- Education: Bond University
- Occupation: Newsreader
- Years active: 1997 – present
- Employer: Sky News Australia
- Known for: Journalism, TV presenting
- Website: Vanessa Grimm profile

= Vanessa Grimm =

Australian journalist

Vanessa Grimm (née Trezise) is an Australian journalist currently serving as a news presenter for Sky News Australia.

==Career==
Early in her career, Grimm worked as a researcher for ABC program The 7.30 Report, and as a reporter for Prime News in both Newcastle and the Gold Coast. In 2000, Grimm was the courts and crime reporter for NBN News, before presenting that station's late news bulletin. In 2002, Grimm joined the Nine Network before joining Sky News Australia in 2003, serving as a producer of flagship program Agenda.

At Sky News, Grimm has served as presenter of multiple programs, including breakfast program First Edition.

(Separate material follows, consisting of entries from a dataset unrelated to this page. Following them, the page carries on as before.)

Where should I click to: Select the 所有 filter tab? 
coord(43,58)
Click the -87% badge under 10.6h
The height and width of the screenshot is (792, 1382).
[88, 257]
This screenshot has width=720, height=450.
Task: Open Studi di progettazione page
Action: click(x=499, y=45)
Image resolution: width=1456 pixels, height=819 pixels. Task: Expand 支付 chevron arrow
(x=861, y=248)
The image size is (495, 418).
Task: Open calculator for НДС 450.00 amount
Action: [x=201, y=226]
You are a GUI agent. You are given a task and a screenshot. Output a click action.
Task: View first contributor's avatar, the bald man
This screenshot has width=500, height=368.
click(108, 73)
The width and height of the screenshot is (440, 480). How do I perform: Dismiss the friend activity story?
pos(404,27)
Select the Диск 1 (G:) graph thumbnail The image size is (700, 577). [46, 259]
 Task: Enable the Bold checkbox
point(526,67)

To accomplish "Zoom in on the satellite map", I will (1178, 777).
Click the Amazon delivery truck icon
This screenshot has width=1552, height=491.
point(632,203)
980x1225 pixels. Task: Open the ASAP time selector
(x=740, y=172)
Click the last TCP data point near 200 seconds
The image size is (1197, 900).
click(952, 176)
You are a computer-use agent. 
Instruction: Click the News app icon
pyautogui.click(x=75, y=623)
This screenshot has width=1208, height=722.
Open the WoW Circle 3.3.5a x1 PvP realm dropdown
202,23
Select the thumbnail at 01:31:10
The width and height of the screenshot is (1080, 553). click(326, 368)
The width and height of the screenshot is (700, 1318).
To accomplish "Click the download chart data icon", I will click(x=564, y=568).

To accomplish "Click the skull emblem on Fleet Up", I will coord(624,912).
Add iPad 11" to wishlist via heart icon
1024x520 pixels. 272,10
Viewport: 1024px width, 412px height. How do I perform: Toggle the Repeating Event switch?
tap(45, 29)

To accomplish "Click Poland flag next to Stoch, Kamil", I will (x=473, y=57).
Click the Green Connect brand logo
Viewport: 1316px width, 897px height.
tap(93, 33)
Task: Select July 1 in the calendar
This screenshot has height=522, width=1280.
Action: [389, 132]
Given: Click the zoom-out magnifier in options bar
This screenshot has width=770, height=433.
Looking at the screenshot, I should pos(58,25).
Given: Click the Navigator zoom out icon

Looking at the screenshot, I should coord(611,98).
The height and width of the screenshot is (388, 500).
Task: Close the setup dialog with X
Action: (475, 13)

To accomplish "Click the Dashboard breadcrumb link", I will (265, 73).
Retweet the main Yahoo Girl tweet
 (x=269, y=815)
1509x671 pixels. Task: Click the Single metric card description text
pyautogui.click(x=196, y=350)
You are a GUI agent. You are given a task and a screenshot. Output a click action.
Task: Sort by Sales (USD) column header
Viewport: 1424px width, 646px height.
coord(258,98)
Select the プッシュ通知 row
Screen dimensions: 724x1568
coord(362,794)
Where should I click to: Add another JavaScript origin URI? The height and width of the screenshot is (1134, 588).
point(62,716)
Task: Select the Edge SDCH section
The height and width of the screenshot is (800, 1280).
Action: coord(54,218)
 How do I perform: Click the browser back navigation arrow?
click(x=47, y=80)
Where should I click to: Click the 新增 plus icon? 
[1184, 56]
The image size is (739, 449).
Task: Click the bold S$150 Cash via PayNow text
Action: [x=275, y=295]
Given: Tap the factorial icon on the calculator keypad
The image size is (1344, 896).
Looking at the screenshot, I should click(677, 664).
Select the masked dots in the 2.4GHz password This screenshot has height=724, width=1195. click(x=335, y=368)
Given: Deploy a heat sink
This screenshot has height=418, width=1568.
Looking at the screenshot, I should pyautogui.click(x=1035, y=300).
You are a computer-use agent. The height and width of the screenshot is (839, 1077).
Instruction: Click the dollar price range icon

She is now the weekend daytime news presenter.

While presenting a news bulletin in November 2015, a man used offensive terms during a live cross to a female reporter, to which Grimm apologised to viewers and suggesting the offending man "take a good hard look at [himself]".

Grimm had a small cameo role in 2005 film Stealth, playing a newsreader.

==Personal life==
Grimm is married to husband Nick Grimm, and the couple have four children.